**EXERCISE SET**:
(a) In the inclusionary housing text, why do local jurisdictions now routinely complete comprehensive financial evaluations? Answer in one to three sentences.
(b) Answer each of these questions from the inclusionary housing text on its own line:
(i) Who has been retained to complete the financial evaluation analysis for Costa Mesa?
(ii) What range does the State density bonus sliding scale span?
(iii) How many common alternatives to the onsite production of affordable units are there?
(c) Extend the inclusionary housing text, picking up after its final sentence about what a concession or incentive under State density bonus law includes.

**TEXT SHOWN**:
>> Start

Since the adoption of AB 1505, local jurisdictions now routinely complete comprehensive financial evaluations to ensure that inclusionary programs consider the strength of the local real estate market and are not “confiscatory”, meaning that the requirements do not deprive a property owner/developer of a reasonable return on investment, or otherwise constitute a “taking” of property by the government.
KMA has been retained to complete this financial evaluation analysis for Costa Mesa which is in progress and would be completed prior to a draft ordinance being prepared and presented to the Planning Commission.
Inclusionary Housing Program Components
There are key provisions that are commonly found in most inclusionary housing programs which include the following:
• Project Size Threshold: Inclusionary housing requirements are not usually applicable to all housing development projects. Most programs have a threshold project size standard that would trigger the requirement and this number can vary greatly.
• Minimum “Set-Aside” Requirement: The “set-aside” requirements refers to the number of dwelling units in a new housing project required to be set-aside for affordable units.
• Affordability Level: The affordability level refers to the targeted household income level, e.g., very-low, low, or moderate-income households, for which the units are required to be affordable.
• Covenant Period: Inclusionary housing programs typically require a covenant to ensure the units remain affordable for many years in the future.
• Alternative Compliance Options: In California, State law requires that alternative methods of compliance be provided for projects that cannot include affordable housing units onsite. There are four common alternatives to the onsite production of affordable units: in-lieu fees, off-site production, land dedication, and the acquisition and substantial rehabilitation of existing offsite apartment units.
Each of these program components are discussed in greater detail under the “Inclusionary Housing Policy Considerations” heading below.
Density Bonus Programs
Density bonuses are commonly used by housing developers to reduce the financial impacts associated with providing affordable housing. State Government Code section 65915 requires jurisdictions to provide density bonuses based on a sliding scale ranging from five-percent to 50-percent, depending on the proposed affordability level of the proposed units. For example, if a project proposes 15-percent of its units be affordable at the very-low income level, the project could receive a 50-percent density bonus (calculated on the base number of units) under State law. Refer to the table in Attachment 3 of this report which shows the State’s density bonus sliding scale.
The City is required to grant a developer’s request for the density bonus along with a required number of concessions and/or incentives (unless the City finds that the proposed concession and/or incentive does not result in identifiable and actual cost reductions. The City has the burden of proof in the event the City does not grant a requested concession and/or incentive.) The number of required concessions and/or incentives, as outlined in Government Code Section 65915, is based on a project’s percentage of affordable units and the affordability level of each unit; refer to Table 2 below. A concession or incentive under State density bonus law includes: a reduction in development standards or a modification of zoning code requirements such as a reduction in setbacks and/or required parking, waiver or reduction in development fees, or other regulatory incentives or concessions which actually result in identifiable and actual development cost reductions.

>> End

**GIVEN DATA**:
>> Start

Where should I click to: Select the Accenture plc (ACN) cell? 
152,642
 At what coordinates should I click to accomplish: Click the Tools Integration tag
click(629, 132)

>> End

**ANSWERS TO THE EXERCISES**:
(a) Since the adoption of AB 1505, local jurisdictions complete these evaluations to make sure inclusionary programs consider the strength of the local real estate market and are not "confiscatory." That means the requirements must not deprive a property owner or developer of a reasonable return on investment, or otherwise amount to a government "taking" of property.

(b)
(i) KMA
(ii) From five percent to 50 percent
(iii) Four

(c)
Table 2 - Required Number of Concessions/Incentives
Although density bonus laws have existed for decades, Costa Mesa has not had a density bonus project since the 1990’s, with the exception of the LUX housing project at 2277 Harbor Boulevard (the former Costa Mesa Motor Inn site), which utilized State density bonus law and included 200 units (of which nine were deed-restricted to be affordable to very low-income households).
Although density bonus requests have not been common in recent decades, density bonuses are discussed in this report because, with the adoption of an inclusionary housing ordinance, it is likely density bonus requests will increase. The reason for the likely increase is that requiring affordable housing units as part of an inclusionary program will automatically make a housing project eligible for a density bonus under State density bonus law.
For example, if the City requires a 10-percent affordable housing set aside as part of its inclusionary policy, a housing project complying with that requirement will automatically be eligible for concessions/incentives and a 32.5-percent density bonus under State law (if the affordable units are provided at the very-low income level; the density bonus percentage applied is lower if the affordable units are provided at a higher income level).
Inclusionary Housing Programs in Orange County Cities
Eight Orange County cities have adopted inclusionary housing ordinances. These cities include: Brea, Huntington Beach, Irvine, Laguna Woods, La Habra, San Clemente, San Juan Capistrano, and Santa Ana. Each city’s program is summarized in Attachment 4 to this Agenda Report.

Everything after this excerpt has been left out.